North Officially Acquired by Google, Will End Focals Smart Glasses Support July 31
Google is acquiring smart glasses startup North as rumored last week. North will end its support for its Focals by North smart glasses at the end of July and has canceled plans for the Focals 2.0 it was working on for this year.
Focal Focus
North started in 2012 as Thalmic Labs but didn’t release its Focals 1.0 until last year. The $600 smart glasses, designed to look like regular glasses, included a holographic lens with one of the larger lenses that displayed information. The glasses act as an extension to a smartphone but have Amazon’s Alexa voice assistant built-in. Voice controls and a small joystick on a ring called a Loop, make the smart glasses entirely hands-free. As noted when we reviewed the smart glasses, they look good but feel slightly heavy, and the holographic display was not without flaws.
The acquisition puts an end to the company’s plans for a revamped Focals 2.0 for this year. The next iteration of the smart glasses was to weigh 40% less and have ten times sharper retinal displays. The deal also means the company will no longer provide software support for the smart glasses, pulling the mobile apps from the Apple and Google platforms that make the devices work on July 31. North is offering full refunds to anyone who purchased the smart glasses, but that’s fewer than 1,000 pairs, so it’s a tiny expenditure that may avoid ill-feeling among those early adopters.
It’s improbable that Google will want to take up where North left off in developing a second generation of the Focals. Google’s interest is presumably less for the consumer device built by North and more for the intellectual property and expertise of the staff. North’s portfolio includes a sizable number of patents acquired from Intel in 2018 for canceled Vaunt smart glasses. The companies didn’t reveal any financial details. However, North had raised about $200 million in venture capital funding, so it would have to be a very sizable sale price for the company and its investors to exit ahead financially.
“They’ve built a strong technology foundation, and we’re excited to have North join us in our broader efforts to build helpful devices and services,” Google’s senior vice president of Devices and Services Rick Osterloh said in a blog post about the acquisition. “North’s technical expertise will help as we continue to invest in our hardware efforts and ambient computing future.”
Google Sees the Future
Despite the high-profile collapse of Google’s own Google Glass smart glasses, the concept has started to make a comeback. Amazon debuted Alexa-powered glasses last fall, and Apple is supposed to be working on smart glasses as well as a virtual reality headset. Better technology and more understanding of how to market smart glasses could herald their return. And acquiring North fits with Google’s recent bid for a more significant share of the wearable tech market in general. Last winter, Google bought Fitbit as part of a plan to build a smartwatch product line. Smart glasses may be yet another frontier for competition among voice assistant developers, as much as smart speakers, smart displays, and wireless earbuds have become. Google may be the outlet for North’s technology, giving it more of a chance to draw customers than it did as an independent company.

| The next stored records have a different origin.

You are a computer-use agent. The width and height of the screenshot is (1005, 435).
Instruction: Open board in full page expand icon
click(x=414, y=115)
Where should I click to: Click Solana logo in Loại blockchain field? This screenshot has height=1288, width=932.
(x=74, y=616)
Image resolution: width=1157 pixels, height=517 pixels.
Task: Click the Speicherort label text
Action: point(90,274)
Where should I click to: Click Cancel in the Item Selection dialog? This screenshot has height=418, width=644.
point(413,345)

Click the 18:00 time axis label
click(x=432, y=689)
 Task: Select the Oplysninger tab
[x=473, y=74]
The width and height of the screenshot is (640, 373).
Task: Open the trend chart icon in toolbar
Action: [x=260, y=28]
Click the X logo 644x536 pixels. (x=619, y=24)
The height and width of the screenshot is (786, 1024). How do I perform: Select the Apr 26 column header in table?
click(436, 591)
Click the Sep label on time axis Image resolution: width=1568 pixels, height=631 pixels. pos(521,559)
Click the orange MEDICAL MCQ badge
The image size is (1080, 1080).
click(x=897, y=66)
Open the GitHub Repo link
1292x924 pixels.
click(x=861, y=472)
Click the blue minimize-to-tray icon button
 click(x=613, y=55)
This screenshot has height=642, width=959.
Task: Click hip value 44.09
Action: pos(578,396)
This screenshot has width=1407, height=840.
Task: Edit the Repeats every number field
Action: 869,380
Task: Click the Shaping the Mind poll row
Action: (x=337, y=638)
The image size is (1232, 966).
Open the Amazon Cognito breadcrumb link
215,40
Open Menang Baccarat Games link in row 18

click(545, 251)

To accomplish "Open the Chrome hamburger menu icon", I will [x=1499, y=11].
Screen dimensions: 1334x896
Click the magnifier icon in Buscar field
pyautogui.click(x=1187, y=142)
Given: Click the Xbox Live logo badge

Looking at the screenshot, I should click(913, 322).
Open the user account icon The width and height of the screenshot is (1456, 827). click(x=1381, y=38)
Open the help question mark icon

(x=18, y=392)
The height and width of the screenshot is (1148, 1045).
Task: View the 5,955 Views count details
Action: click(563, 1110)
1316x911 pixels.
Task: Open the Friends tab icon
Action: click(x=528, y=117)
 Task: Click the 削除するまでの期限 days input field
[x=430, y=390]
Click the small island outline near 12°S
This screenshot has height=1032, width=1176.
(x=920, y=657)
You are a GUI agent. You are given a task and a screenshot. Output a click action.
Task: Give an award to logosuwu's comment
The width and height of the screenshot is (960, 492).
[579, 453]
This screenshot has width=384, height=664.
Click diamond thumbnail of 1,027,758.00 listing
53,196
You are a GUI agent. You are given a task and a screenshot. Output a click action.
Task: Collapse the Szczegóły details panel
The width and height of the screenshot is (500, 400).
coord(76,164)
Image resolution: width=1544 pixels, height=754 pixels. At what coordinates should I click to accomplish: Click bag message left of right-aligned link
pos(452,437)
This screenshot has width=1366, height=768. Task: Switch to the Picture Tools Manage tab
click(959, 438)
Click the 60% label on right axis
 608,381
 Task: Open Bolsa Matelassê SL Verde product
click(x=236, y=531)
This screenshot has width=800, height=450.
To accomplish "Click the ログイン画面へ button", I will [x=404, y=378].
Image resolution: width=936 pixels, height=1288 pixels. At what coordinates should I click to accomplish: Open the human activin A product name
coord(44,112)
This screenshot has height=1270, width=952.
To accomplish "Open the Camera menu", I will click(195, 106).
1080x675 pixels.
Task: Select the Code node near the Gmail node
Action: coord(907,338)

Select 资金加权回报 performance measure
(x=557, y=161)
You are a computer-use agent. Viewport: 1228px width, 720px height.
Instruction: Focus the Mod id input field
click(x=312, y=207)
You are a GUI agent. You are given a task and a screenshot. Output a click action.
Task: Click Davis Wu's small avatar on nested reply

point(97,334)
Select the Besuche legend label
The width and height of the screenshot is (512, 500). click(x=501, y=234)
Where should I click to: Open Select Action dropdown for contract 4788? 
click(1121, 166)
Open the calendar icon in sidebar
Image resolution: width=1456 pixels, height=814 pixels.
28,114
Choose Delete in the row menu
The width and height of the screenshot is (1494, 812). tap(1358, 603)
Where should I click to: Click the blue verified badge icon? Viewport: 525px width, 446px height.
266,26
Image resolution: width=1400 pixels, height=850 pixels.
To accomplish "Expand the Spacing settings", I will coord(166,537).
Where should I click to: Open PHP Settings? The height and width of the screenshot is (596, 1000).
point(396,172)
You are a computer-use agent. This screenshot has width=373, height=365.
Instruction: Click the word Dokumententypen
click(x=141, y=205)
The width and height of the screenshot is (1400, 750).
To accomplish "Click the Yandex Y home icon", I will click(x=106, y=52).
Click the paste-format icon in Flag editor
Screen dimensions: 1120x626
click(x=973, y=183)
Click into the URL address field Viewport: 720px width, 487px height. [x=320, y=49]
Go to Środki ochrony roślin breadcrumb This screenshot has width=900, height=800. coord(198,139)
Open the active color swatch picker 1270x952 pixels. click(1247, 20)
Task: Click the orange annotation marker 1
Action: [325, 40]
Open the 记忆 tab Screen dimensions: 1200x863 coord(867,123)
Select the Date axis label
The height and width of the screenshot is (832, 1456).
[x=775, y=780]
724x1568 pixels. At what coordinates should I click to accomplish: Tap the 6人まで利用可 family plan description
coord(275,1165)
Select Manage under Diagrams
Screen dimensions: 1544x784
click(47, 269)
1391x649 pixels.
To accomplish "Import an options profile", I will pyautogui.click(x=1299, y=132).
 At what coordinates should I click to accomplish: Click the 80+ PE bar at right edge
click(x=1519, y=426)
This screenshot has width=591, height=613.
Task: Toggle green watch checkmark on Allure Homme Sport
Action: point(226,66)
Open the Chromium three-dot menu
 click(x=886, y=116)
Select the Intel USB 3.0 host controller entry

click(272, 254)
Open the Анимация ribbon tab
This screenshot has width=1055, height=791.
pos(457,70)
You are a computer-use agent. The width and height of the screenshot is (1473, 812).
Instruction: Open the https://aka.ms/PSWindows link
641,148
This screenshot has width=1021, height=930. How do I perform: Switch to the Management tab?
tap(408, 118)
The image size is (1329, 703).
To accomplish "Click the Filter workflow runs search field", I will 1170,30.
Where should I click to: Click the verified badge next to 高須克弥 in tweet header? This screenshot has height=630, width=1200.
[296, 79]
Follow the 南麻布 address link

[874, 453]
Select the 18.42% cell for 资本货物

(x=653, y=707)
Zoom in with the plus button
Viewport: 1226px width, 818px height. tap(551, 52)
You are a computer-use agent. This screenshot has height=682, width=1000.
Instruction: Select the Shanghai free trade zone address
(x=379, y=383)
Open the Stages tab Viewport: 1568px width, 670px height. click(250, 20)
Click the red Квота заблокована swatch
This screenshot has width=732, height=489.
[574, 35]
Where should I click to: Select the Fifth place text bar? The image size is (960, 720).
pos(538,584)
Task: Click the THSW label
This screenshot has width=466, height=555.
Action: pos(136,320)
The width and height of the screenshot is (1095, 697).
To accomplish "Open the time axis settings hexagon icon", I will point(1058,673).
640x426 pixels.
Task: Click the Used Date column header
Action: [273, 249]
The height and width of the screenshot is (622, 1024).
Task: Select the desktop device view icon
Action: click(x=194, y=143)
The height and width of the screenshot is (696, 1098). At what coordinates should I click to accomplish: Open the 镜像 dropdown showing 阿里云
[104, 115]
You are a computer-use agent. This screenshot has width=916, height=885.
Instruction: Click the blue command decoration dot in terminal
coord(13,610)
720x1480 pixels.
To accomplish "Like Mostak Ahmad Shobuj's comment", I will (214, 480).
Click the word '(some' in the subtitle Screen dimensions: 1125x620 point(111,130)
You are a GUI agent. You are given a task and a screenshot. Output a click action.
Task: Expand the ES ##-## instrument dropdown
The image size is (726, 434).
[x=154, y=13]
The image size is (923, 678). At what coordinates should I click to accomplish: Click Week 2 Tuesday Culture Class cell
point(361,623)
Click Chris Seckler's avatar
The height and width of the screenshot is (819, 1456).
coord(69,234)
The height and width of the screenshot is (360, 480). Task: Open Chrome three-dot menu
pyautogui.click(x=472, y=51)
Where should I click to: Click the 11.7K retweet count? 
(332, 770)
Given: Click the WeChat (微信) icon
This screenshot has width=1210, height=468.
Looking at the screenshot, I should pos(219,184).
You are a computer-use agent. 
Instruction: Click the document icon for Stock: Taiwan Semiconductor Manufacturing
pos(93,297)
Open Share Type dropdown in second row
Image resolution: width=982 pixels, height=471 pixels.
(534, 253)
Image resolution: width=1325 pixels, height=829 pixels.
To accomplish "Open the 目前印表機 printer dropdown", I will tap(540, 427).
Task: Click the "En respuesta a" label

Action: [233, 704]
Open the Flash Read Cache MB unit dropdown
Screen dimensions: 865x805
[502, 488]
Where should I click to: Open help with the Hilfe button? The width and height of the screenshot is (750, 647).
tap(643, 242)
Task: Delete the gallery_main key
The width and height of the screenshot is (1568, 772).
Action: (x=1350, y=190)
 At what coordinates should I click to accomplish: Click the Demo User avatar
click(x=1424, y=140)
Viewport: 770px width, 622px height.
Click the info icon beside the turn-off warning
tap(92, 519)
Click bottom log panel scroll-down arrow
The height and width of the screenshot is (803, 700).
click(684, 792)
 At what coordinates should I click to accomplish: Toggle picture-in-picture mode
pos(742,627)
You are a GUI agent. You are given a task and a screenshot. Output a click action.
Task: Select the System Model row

“Over the last while, it became clear that aligning with Google would significantly advance our shared vision. This acquisition is a terrific fit for North and, importantly, we’re staying here in Kitchener-Waterloo,” North co-founders Stephen Lake, Matthew Bailey, and Aaron Grant wrote in a blog post explaining the deal. “We couldn’t be more thrilled to join Google, and to take an exciting next step towards the future we’ve been focused on for the past eight years.”